Copy every one of the records below word for word, with no changes.
** Start **
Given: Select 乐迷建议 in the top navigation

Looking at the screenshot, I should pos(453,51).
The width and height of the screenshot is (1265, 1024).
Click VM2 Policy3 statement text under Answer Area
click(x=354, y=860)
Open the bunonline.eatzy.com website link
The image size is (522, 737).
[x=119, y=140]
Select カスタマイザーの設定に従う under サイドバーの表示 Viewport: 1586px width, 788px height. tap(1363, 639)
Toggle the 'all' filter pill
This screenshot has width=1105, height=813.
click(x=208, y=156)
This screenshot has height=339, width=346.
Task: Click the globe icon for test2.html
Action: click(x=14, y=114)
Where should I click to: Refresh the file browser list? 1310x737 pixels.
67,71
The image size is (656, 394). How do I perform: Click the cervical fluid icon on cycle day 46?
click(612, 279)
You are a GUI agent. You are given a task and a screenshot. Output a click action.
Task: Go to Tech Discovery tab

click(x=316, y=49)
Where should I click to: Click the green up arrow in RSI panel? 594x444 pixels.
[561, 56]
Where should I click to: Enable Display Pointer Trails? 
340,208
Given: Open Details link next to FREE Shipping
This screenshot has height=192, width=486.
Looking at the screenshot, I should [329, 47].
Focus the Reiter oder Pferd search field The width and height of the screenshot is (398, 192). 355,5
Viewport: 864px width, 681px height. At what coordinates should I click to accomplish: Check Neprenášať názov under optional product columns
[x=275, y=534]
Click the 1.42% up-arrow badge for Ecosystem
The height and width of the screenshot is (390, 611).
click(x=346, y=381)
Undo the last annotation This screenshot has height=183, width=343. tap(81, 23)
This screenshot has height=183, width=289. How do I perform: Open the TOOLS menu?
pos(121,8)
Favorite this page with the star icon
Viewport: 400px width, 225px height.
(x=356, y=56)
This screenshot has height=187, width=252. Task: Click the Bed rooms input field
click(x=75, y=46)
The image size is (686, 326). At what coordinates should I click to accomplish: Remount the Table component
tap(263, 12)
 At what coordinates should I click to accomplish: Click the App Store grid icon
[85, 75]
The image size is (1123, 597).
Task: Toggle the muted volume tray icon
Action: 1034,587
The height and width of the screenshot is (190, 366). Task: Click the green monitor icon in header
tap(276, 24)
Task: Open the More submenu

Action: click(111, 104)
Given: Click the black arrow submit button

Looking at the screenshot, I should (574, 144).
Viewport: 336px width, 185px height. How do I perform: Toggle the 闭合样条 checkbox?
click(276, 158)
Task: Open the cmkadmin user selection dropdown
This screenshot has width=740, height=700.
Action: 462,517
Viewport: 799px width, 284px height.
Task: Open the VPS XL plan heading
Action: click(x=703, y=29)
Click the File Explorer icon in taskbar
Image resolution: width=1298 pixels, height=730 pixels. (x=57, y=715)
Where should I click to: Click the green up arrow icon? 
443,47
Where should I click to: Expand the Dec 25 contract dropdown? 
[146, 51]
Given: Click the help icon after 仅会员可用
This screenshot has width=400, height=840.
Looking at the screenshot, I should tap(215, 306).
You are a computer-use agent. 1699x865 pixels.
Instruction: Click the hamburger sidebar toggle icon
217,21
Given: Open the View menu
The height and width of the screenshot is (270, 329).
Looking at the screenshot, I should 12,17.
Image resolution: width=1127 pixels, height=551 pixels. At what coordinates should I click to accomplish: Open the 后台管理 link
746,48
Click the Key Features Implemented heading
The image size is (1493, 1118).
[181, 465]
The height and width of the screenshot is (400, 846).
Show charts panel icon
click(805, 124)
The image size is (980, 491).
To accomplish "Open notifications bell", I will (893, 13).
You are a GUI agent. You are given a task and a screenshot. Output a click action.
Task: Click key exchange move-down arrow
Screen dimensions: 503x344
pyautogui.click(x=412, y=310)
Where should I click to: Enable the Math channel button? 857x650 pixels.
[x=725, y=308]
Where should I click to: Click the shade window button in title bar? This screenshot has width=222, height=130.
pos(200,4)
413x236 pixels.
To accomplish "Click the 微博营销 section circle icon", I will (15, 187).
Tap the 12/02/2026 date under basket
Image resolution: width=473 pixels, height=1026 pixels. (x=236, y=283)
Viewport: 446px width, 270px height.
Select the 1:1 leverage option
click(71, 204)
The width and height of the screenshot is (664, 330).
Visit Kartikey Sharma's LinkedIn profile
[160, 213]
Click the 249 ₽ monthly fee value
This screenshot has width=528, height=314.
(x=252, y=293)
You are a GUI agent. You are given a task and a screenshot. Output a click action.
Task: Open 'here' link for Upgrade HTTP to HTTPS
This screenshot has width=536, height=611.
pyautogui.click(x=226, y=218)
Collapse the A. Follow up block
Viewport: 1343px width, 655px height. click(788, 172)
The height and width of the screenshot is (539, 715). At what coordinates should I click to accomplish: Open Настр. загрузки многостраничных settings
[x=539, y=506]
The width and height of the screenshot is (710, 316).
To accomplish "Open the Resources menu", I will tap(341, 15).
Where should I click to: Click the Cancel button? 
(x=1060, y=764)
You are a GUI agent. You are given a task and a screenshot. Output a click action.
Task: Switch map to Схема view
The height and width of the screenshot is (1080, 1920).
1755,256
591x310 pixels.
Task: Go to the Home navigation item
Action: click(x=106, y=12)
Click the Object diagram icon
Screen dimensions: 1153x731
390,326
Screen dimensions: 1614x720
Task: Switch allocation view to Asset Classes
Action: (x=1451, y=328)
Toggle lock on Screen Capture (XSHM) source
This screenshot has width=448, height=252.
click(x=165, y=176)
** End **
*Response*.
Given: Select 乐迷建议 in the top navigation

Looking at the screenshot, I should pos(453,51).
The width and height of the screenshot is (1265, 1024).
Click VM2 Policy3 statement text under Answer Area
click(x=354, y=860)
Open the bunonline.eatzy.com website link
The image size is (522, 737).
[x=119, y=140]
Select カスタマイザーの設定に従う under サイドバーの表示 Viewport: 1586px width, 788px height. tap(1363, 639)
Toggle the 'all' filter pill
This screenshot has width=1105, height=813.
click(x=208, y=156)
This screenshot has height=339, width=346.
Task: Click the globe icon for test2.html
Action: click(x=14, y=114)
Where should I click to: Refresh the file browser list? 1310x737 pixels.
67,71
The image size is (656, 394). How do I perform: Click the cervical fluid icon on cycle day 46?
click(612, 279)
You are a GUI agent. You are given a task and a screenshot. Output a click action.
Task: Go to Tech Discovery tab

click(x=316, y=49)
Where should I click to: Click the green up arrow in RSI panel? 594x444 pixels.
[561, 56]
Where should I click to: Enable Display Pointer Trails? 
340,208
Given: Open Details link next to FREE Shipping
This screenshot has height=192, width=486.
Looking at the screenshot, I should [329, 47].
Focus the Reiter oder Pferd search field The width and height of the screenshot is (398, 192). 355,5
Viewport: 864px width, 681px height. At what coordinates should I click to accomplish: Check Neprenášať názov under optional product columns
[x=275, y=534]
Click the 1.42% up-arrow badge for Ecosystem
The height and width of the screenshot is (390, 611).
click(x=346, y=381)
Undo the last annotation This screenshot has height=183, width=343. tap(81, 23)
This screenshot has height=183, width=289. How do I perform: Open the TOOLS menu?
pos(121,8)
Favorite this page with the star icon
Viewport: 400px width, 225px height.
(x=356, y=56)
This screenshot has height=187, width=252. Task: Click the Bed rooms input field
click(x=75, y=46)
The image size is (686, 326). At what coordinates should I click to accomplish: Remount the Table component
tap(263, 12)
 At what coordinates should I click to accomplish: Click the App Store grid icon
[85, 75]
The image size is (1123, 597).
Task: Toggle the muted volume tray icon
Action: 1034,587
The height and width of the screenshot is (190, 366). Task: Click the green monitor icon in header
tap(276, 24)
Task: Open the More submenu

Action: click(111, 104)
Given: Click the black arrow submit button

Looking at the screenshot, I should (574, 144).
Viewport: 336px width, 185px height. How do I perform: Toggle the 闭合样条 checkbox?
click(276, 158)
Task: Open the cmkadmin user selection dropdown
This screenshot has width=740, height=700.
Action: 462,517
Viewport: 799px width, 284px height.
Task: Open the VPS XL plan heading
Action: click(x=703, y=29)
Click the File Explorer icon in taskbar
Image resolution: width=1298 pixels, height=730 pixels. (x=57, y=715)
Where should I click to: Click the green up arrow icon? 
443,47
Where should I click to: Expand the Dec 25 contract dropdown? 
[146, 51]
Given: Click the help icon after 仅会员可用
This screenshot has width=400, height=840.
Looking at the screenshot, I should tap(215, 306).
You are a computer-use agent. 1699x865 pixels.
Instruction: Click the hamburger sidebar toggle icon
217,21
Given: Open the View menu
The height and width of the screenshot is (270, 329).
Looking at the screenshot, I should 12,17.
Image resolution: width=1127 pixels, height=551 pixels. At what coordinates should I click to accomplish: Open the 后台管理 link
746,48
Click the Key Features Implemented heading
The image size is (1493, 1118).
[181, 465]
The height and width of the screenshot is (400, 846).
Show charts panel icon
click(805, 124)
The image size is (980, 491).
To accomplish "Open notifications bell", I will (893, 13).
You are a GUI agent. You are given a task and a screenshot. Output a click action.
Task: Click key exchange move-down arrow
Screen dimensions: 503x344
pyautogui.click(x=412, y=310)
Where should I click to: Enable the Math channel button? 857x650 pixels.
[x=725, y=308]
Where should I click to: Click the shade window button in title bar? This screenshot has width=222, height=130.
pos(200,4)
413x236 pixels.
To accomplish "Click the 微博营销 section circle icon", I will (15, 187).
Tap the 12/02/2026 date under basket
Image resolution: width=473 pixels, height=1026 pixels. (x=236, y=283)
Viewport: 446px width, 270px height.
Select the 1:1 leverage option
click(71, 204)
The width and height of the screenshot is (664, 330).
Visit Kartikey Sharma's LinkedIn profile
[160, 213]
Click the 249 ₽ monthly fee value
This screenshot has width=528, height=314.
(x=252, y=293)
You are a GUI agent. You are given a task and a screenshot. Output a click action.
Task: Open 'here' link for Upgrade HTTP to HTTPS
This screenshot has width=536, height=611.
pyautogui.click(x=226, y=218)
Collapse the A. Follow up block
Viewport: 1343px width, 655px height. click(788, 172)
The height and width of the screenshot is (539, 715). At what coordinates should I click to accomplish: Open Настр. загрузки многостраничных settings
[x=539, y=506]
The width and height of the screenshot is (710, 316).
To accomplish "Open the Resources menu", I will tap(341, 15).
Where should I click to: Click the Cancel button? 
(x=1060, y=764)
You are a GUI agent. You are given a task and a screenshot. Output a click action.
Task: Switch map to Схема view
The height and width of the screenshot is (1080, 1920).
1755,256
591x310 pixels.
Task: Go to the Home navigation item
Action: click(x=106, y=12)
Click the Object diagram icon
Screen dimensions: 1153x731
390,326
Screen dimensions: 1614x720
Task: Switch allocation view to Asset Classes
Action: (x=1451, y=328)
Toggle lock on Screen Capture (XSHM) source
This screenshot has width=448, height=252.
click(x=165, y=176)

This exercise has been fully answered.